Nel 1977 veniva promulgata la legge n. 517, vale a dire la formalizzazione di una delle conquiste più importanti della scuola italiana: l’integrazione nelle normali classi degli alunni con disabilità. Una conquista che ha dato alle famiglie, agli alunni e alla stessa scuola contenuti, opportunità e approcci nuovi, che hanno cambiato modi di insegnare, di educare e, soprattutto, una nuova prospettiva culturale nei confronti delle persone con disabilità. Le positive conquiste hanno migliorato la scuola e la società civile e tale processo, a volte con forti spinte in avanti e a volte con qualche passo all’indietro, ha dato a questi trent’anni senso e motivazione al lavoro di tanti operatori scolastici.
Ancora oggi incontro persone, della più svariata caratura intellettuale, che non capiscono il continuo cambiamento che questa problematica comporta. Ad esempio, nel giro di pochi anni, siamo passati attraverso una trasformazione, anche terminologica, della parola handicap.

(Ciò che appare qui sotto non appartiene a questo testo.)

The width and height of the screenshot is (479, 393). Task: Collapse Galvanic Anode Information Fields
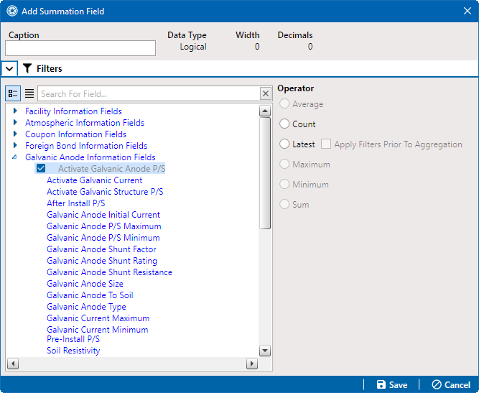click(x=14, y=157)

Handicap metteva in evidenza la menomazione che una persona subiva negli atti di vita quotidiana, tralasciando le qualità e le residue abilità, a volte notevoli, della persona medesima.
Ecco che si è pensato di andare oltre e di porre l’accento sulle possibilità di crescita e capacità di queste persone. Il bisogno di integrarle e di non emarginarle ha portato gli organismi internazionali (l’O.M.S.-Organizzazione Mondiale della Sanità) a modificare i termini con cui venivano individuate. Per questi motivi con la parola disabile si è posto in risalto le diverse abilità, che queste menomazioni sviluppavano sulle persone.
A molti potrà sembrare un discorso ripetitivo, già sentito e per questo vacuo, ma l’ottusa mentalità imperante, mi spinge a ricordare l’evoluzione della stessa percezione delle persone affette da menomazioni. L’evoluzione linguistica deve inevitabilmente seguire, a volte anticipare e correggere, un sbagliato pregiudizio. Mi sono recentemente scontrato con persone che non capivano perché bisognasse indicarle come persone con disabilità.
Una spiegazione andava data a chi continua a pensare che la sostanza non cambia. Vale a dire, sempre menomati sono! Senza ricordare gli scienziati Hawkins o Frisone, allarghiamo gli orizzonti mentali e pensiamo a cosa possono donarci queste personalità.
Tornando al mio pane quotidiano, qual è la funzione primaria della scuola nei confronti degli alunni con disabilità?
La l. 104/92 ci dice che “l’integrazione scolastica ha come obiettivo lo sviluppo delle potenzialità della persona handicappata nell’apprendimento, nella comunicazione, nelle relazioni e nella socializzazione” (art. 12, c. 3).
La scuola, quindi, per suo mandato istituzionale, è tenuta a offrire all’alunno disabile un’opportunità forte per contribuire alla costruzione del suo benessere e garantire non solo l’istruzione, ma anche la “piena formazione della personalità degli alunni” (art. 4,l. 517/97) attraverso relazioni umane e sociali, che aiutino a sviluppare la personalità complessiva della persona. E come accennavo prima, ad arricchire il mondo dei cd normodotati e ad insegnare la tolleranza.
Conseguentemente, occorre ricordare che anche gli alunni con gravi difficoltà di apprendimento e di adattamento, hanno diritto a vedere sviluppate dall’istituzione scolastica le proprie potenzialità conoscitive, operative e relazionali, naturalmente secondo personali ritmi di crescita e attraverso la strutturazione di finalizzati interventi di socializzazione e di apprendimento.
Ne deriva che, per affrontare questa vasta problematica, ha l’importante ruolo di indirizzo e guida, per arricchire il mondo dei cd normodotati e contribuire alla costruzione di una società tollerante.